Successions: égalité et identité, difficile compromis
Avec l’annonce de l’initiative des jeunes socialistes, la récurrente question de l’imposition des successions est appelée à revenir dans le débat politique. Et cela, en laissant de côté la question de l’affectation de cet impôt proposée par l’initiative.
Par ailleurs, le 1er janvier prochain, entre en vigueur la nouvelle teneur de la loi sur les successions. La question des successions soulève des passions, au sens plénier du terme, parce qu’elle touche chacun d’entre nous dans notre rapport à la lignée, à ceux qui nous ont précédés et à ceux qui nous suivent. Plusieurs études montrent que la question est indépendante des éventuels montants en jeu et des situations personnelles.
Du point de vue éthique, il y a deux aspects à la question qu’il faut parvenir à combiner en dernière analyse: la dimension sociétale des «inégalités» et la dimension plus familiale ou personnelle que l’on peut qualifier «d’identitaire». Ensuite, au niveau plus pratique, se pose l’épineux problème de la transcription des principes en lettres de loi, avec le souci de limiter les éventuelles stratégies d’évitement que la loi pourrait inspirer.
Tout héritage est fait de deux composantes, l’une purement matérielle, réductible à une somme d’argent, l’autre sentimentale et personnelle. Ces deux composantes sont inextricablement liées, comme dans le cas d’une maison familiale, ou d’un tableau qui rappelle des souvenirs heureux. Dans d’autres cas, les choses sont plus simples, comme dans celui du journal intime ou d’un paquet de titres cotés en bourse.
Du point de vue des inégalités des chances (terme flou à dessein), seule la dimension matérielle est prise en compte. Toute «richesse» transmise entre les générations est porteuse d’inégalités. A l’extrême, l’impôt sur les successions devrait donc être confiscatoire et foncièrement redistributif.
«Comment déterminer quel composante – monétaire ou émotionnelle – doit avoir la primauté?»
Du point de vue identitaire, il y a une distinction à faire entre les biens et objets qui ont une valeur sentimentale et ceux qui en sont dépourvus. Les premiers sont qualifiés par certains économistes de «biens relationnels», les seconds sont de simples bien marchands. Les biens relationnels ne sont pas autonomes par rapport aux relations existantes entre les protagonistes, notamment, les ancêtres et les descendants. Ces relations sont constitutives des liens familiaux et ont des aspects identitaires forts, ce qui n’est pas sans importance pour l’équilibre personnel et donc social.

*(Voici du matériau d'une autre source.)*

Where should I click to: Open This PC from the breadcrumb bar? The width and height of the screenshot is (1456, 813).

La question devient plus complexe dans le cas d’entreprises familiales dont la nouvelle loi facilite d’ailleurs la transmission, aussi dans le souci de préservation du tissu économique et des emplois. Or, selon certains, l’entreprise n’est pas assimilable à un objet appropriable parce que – au-delà de ses actifs – elle est un lieu de coopération entre le travail et le capital.
Le point de vue «identitaire» n’a pas d’avis tranché sur l’imposition des composantes purement matérielles de la succession, alors qu’il préconise une «sanctuarisation» par rapport à l’impôt d’un périmètre de biens relationnels. Si cette distinction apparait comme relativement aisée dans la majorité des cas, elle l’est moins pour des patrimoines hors nomes, où chaque babiole peut avoir une valeur extravagante. Comment déterminer quel composante – monétaire ou émotionnelle – doit avoir la primauté?

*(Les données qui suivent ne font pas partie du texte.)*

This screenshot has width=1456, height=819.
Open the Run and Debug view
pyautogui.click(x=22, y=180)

La réconciliation des deux préoccupations passe par la définition du niveau (montant total) à partir duquel l’argument identitaire n’a plus de prise. Les jeunes socialistes fixent la barre haut, trop haut pour certains tenants de la vision égalitaire de la société. Ceci étant, pour des raisons pratiques et d’application concrète, ainsi que pour éviter des injustices flagrantes, le seuil de l’impôt devrait être plutôt plus haut que trop bas. C’est le prix pour préserver la dimension relationnelle dont toute société a besoin.